Republicans who control the state House of Representatives on Thursday voted to kick out Justin Jones and Justin Pearson, two Black men who recently joined the legislature, after they said the two lawmakers broke rules for decorum on the House floor on March 30.

At least 29 of the 40 members of the Metropolitan Council for Nashville and Davidson County have said they back appointing Jones as an interim representative for his previous seat until a special election can be held, The Tennessean newspaper reported. Returning Jones would send a pointed message to the Republicans who expelled him.

“I think we have heard long and clear from people in Nashville, across the state of Tennessee and across the country that democracy needs to be served,” Nashville’s vice mayor, Jim Shulman, who serves as council president, said in an interview on CNN.
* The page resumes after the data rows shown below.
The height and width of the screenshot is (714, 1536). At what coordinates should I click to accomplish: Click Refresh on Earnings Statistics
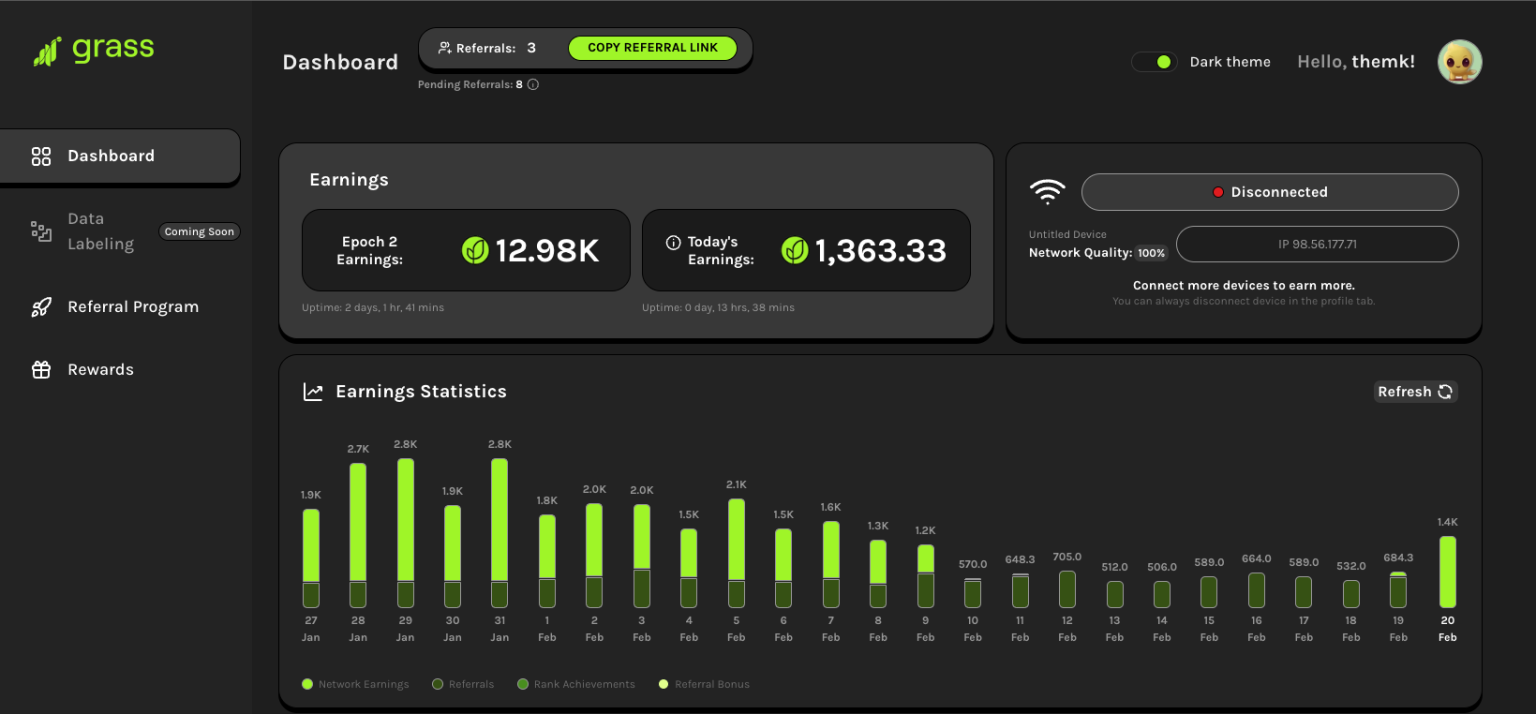click(x=1415, y=391)
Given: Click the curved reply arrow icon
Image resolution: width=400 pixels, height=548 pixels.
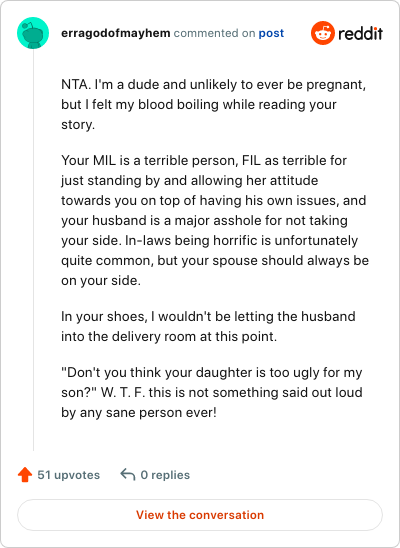Looking at the screenshot, I should [128, 475].
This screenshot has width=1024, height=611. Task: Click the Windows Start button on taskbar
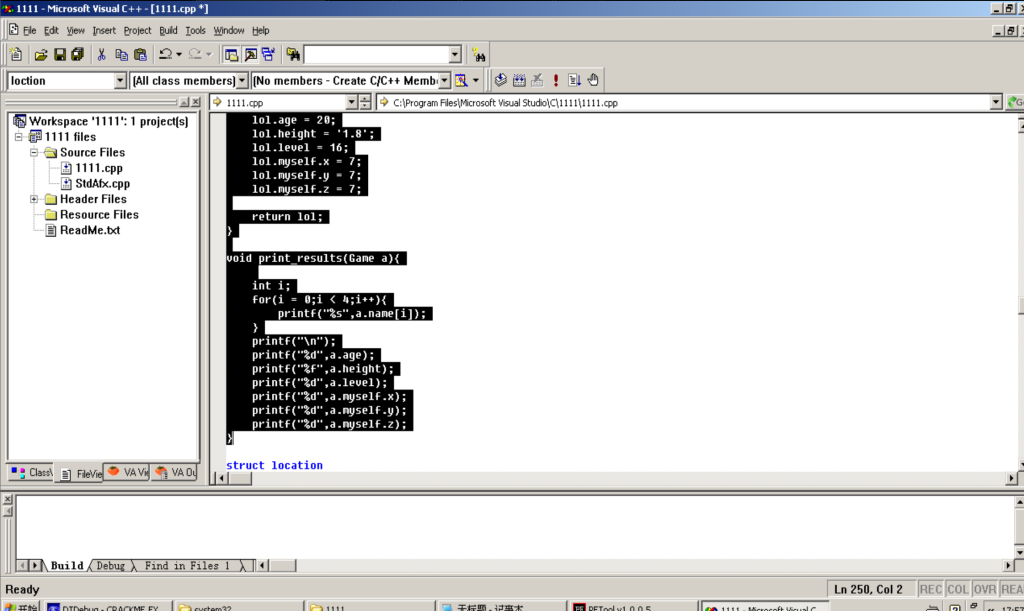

A Memphis-area board of commissioners plans on Wednesday to consider reappointing Pearson on an interim basis to the seat from which he was removed.
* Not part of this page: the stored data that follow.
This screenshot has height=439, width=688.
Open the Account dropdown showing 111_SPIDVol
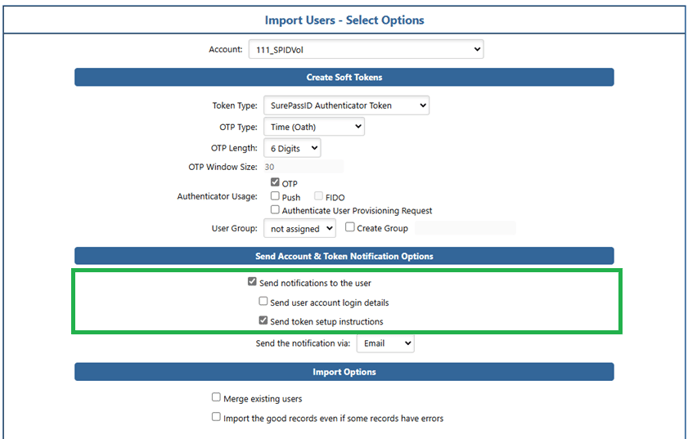click(x=366, y=50)
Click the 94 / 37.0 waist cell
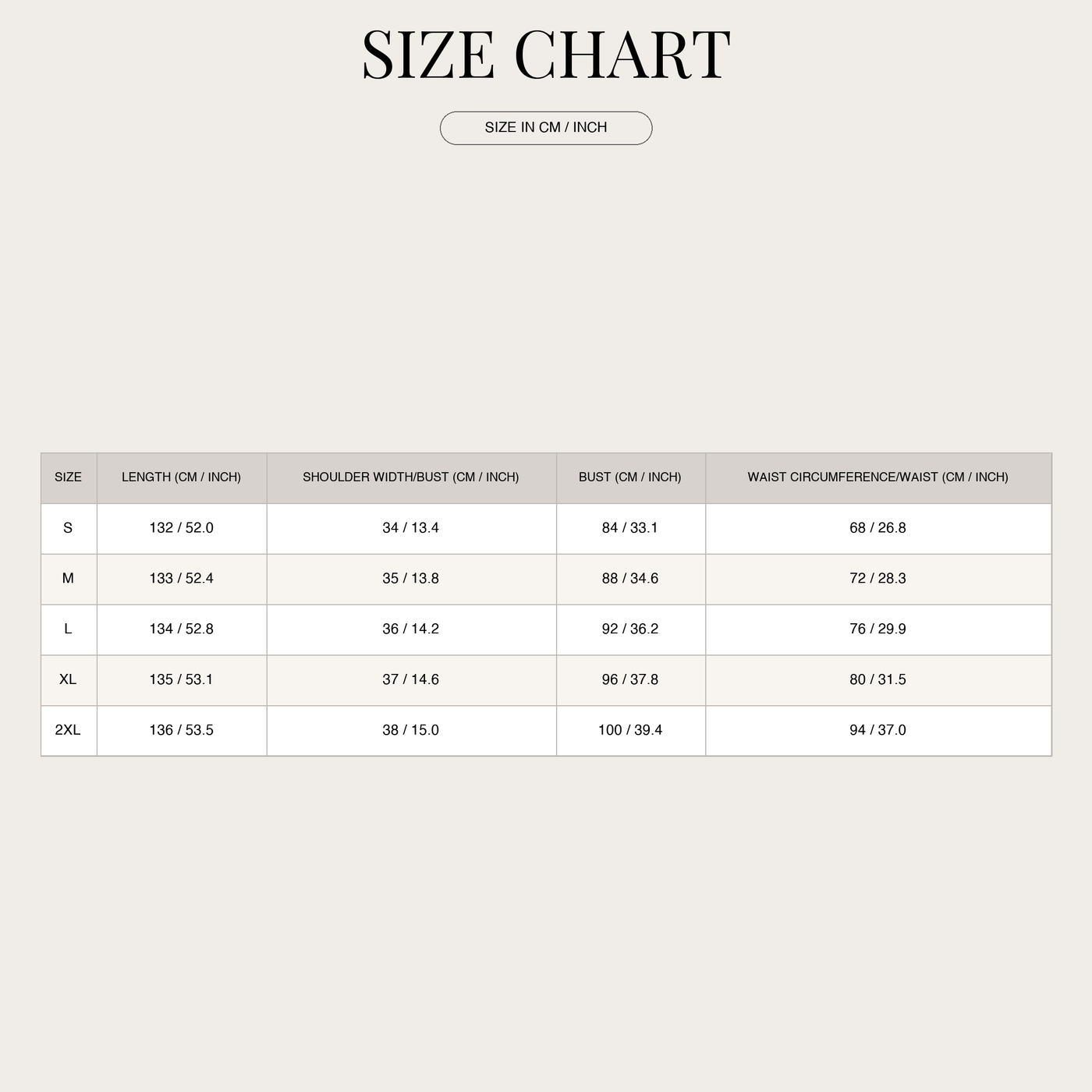Viewport: 1092px width, 1092px height. [878, 731]
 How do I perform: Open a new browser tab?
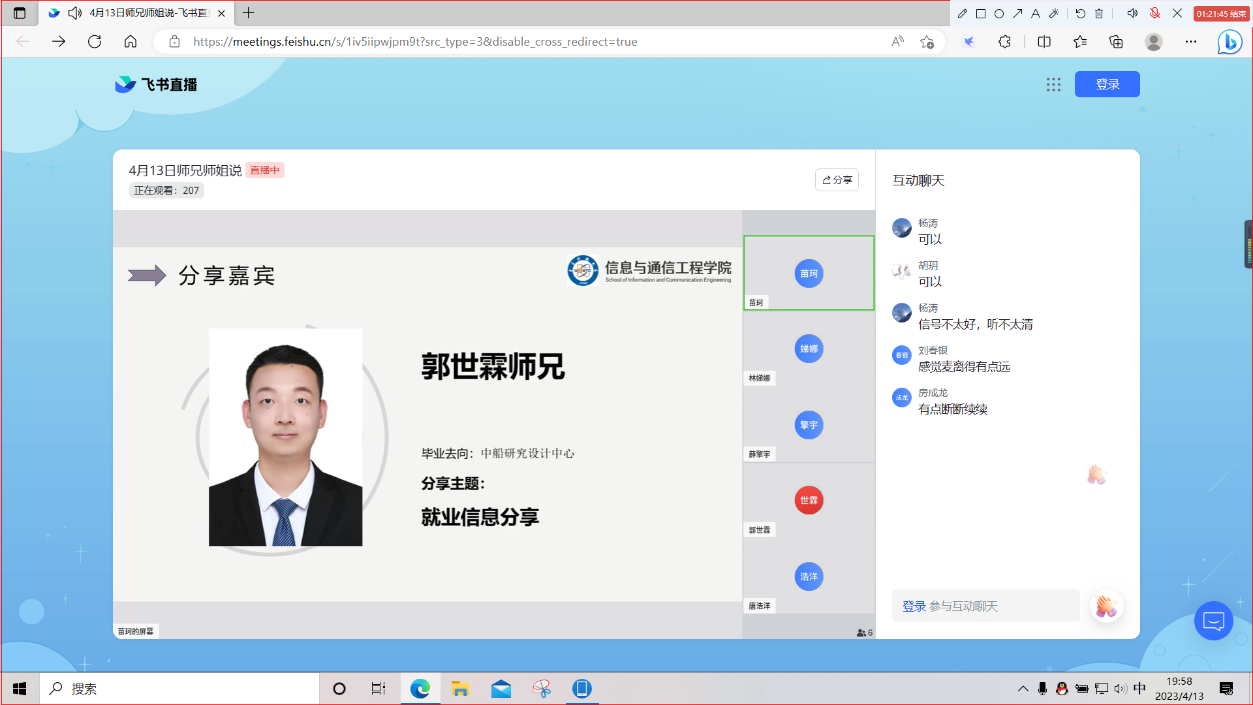point(249,13)
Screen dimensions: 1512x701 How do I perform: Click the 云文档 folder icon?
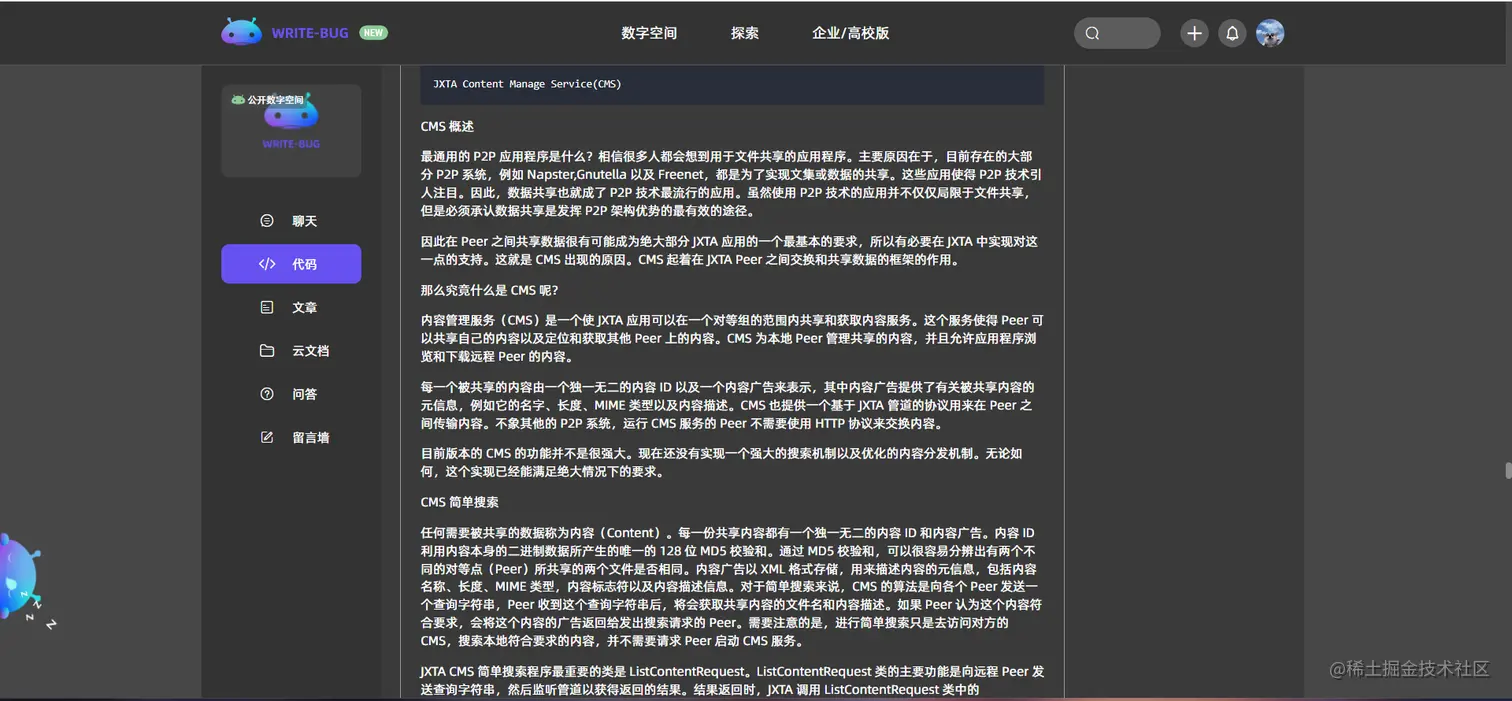click(x=265, y=350)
In an email to Reuters, Doug Kufner, communications director for Tennessee’s Speaker of the House of Representatives Cameron Sexton, referred to the state constitution that gives county legislatures power to appoint interim state representatives in case of vacancies.
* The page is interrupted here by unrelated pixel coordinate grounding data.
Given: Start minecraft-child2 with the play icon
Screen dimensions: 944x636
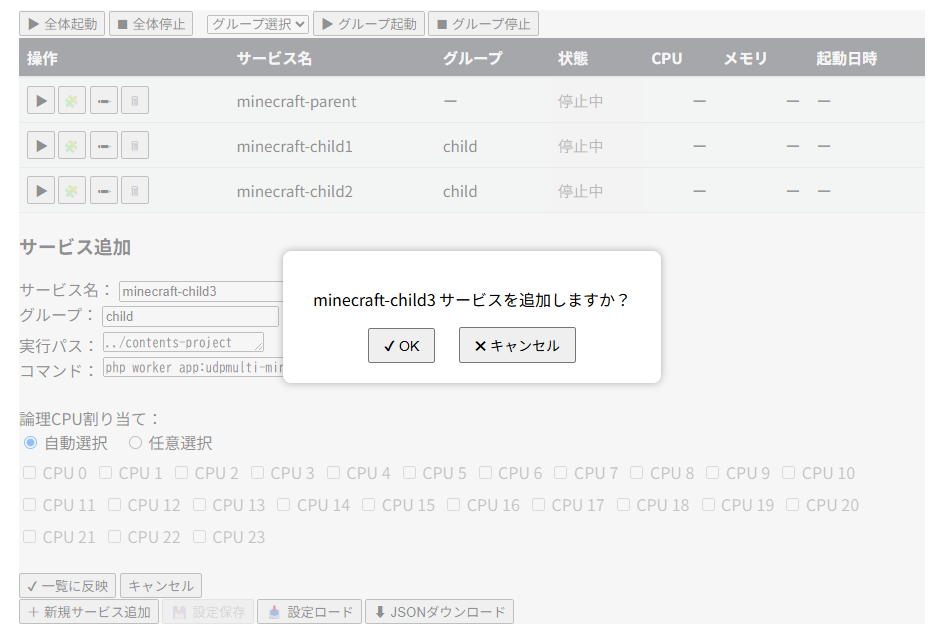Looking at the screenshot, I should click(41, 190).
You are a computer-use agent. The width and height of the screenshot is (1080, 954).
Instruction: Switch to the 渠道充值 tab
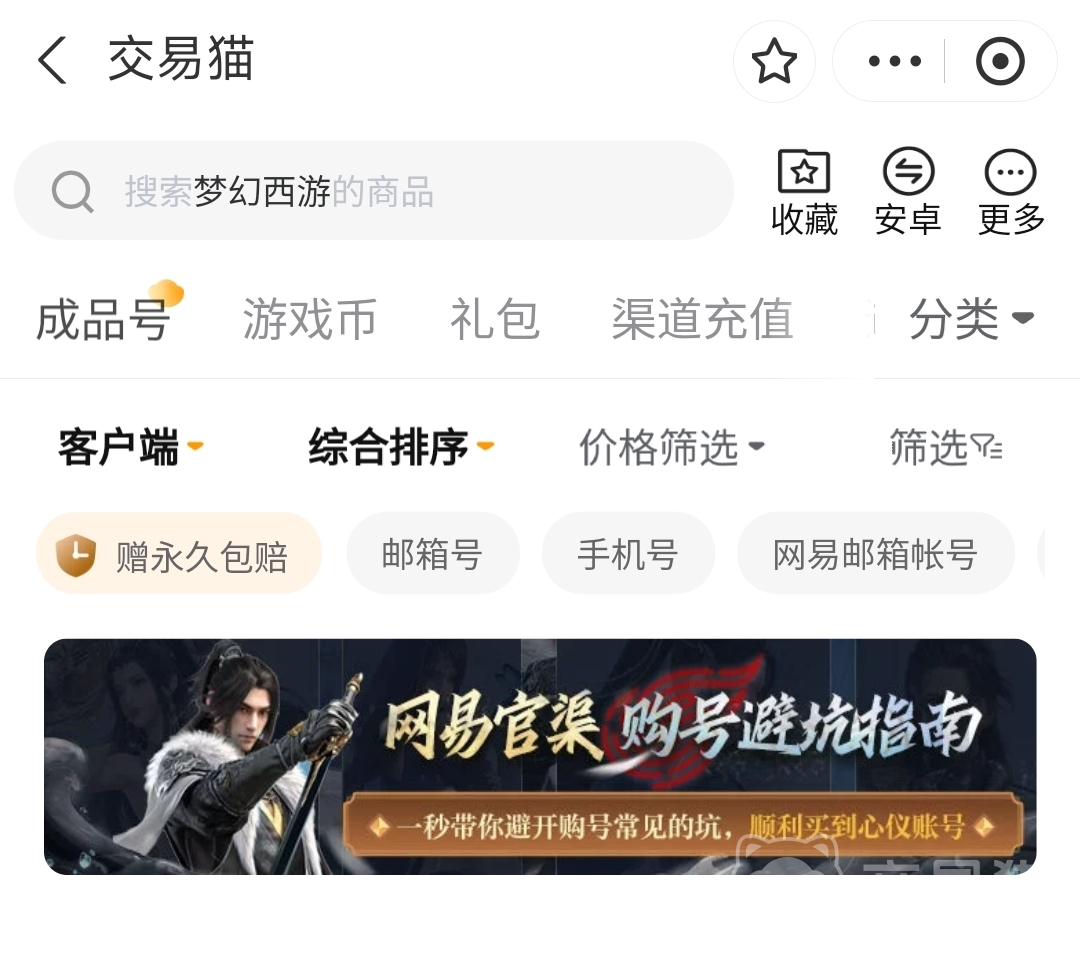click(703, 319)
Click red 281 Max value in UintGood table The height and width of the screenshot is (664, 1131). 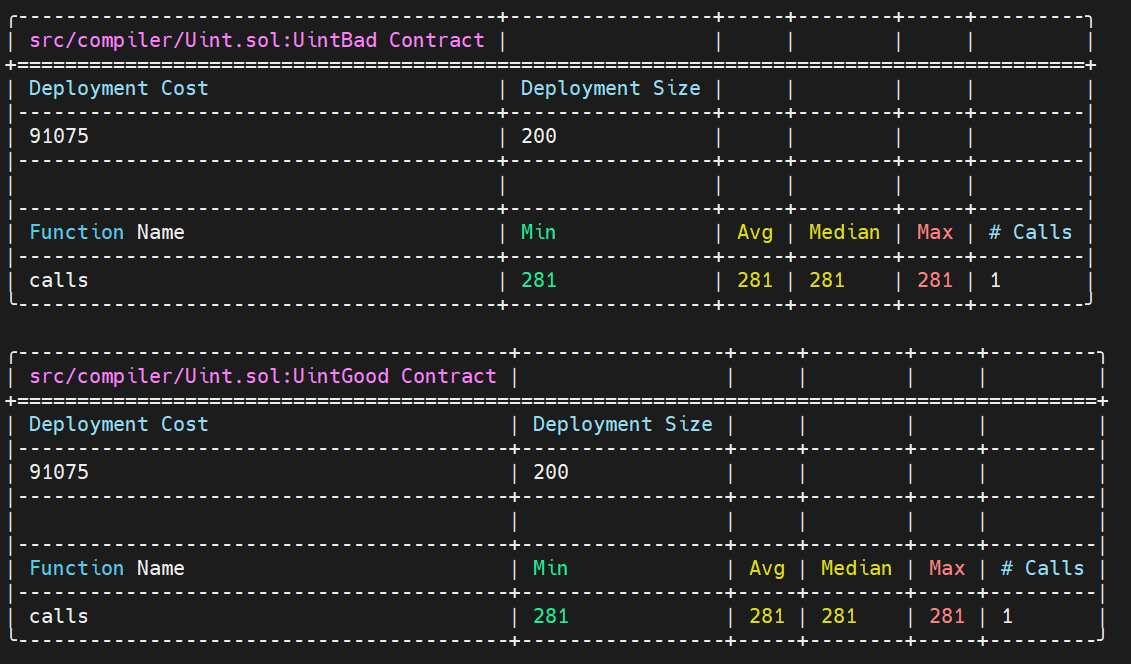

“The two governing bodies will make the decision as to who they want to appoint to these seats,” Kufner said in his email. “Those two individuals will be seated as representatives as the constitution requires.”

Jones and Pearson had both said on Sunday they hoped to be reappointed and that they would run again in special elections.

Jones, Pearson and Gloria Johnson, a white representative, led the statehouse floor protest to demand stricter gun control laws after the March 27 school shooting in Nashville that killed three 9-year-olds and three adults on the school staff.

Republicans also targeted Johnson but came up one vote short of the two-thirds majority needed to oust her, prompting criticisms that race was a factor in the expulsions.

The expulsions have become a rallying cry for Democrats nationally on the issues of gun violence prevention and racial inequality, and an opportunity to push back against Republican dominance at the state level.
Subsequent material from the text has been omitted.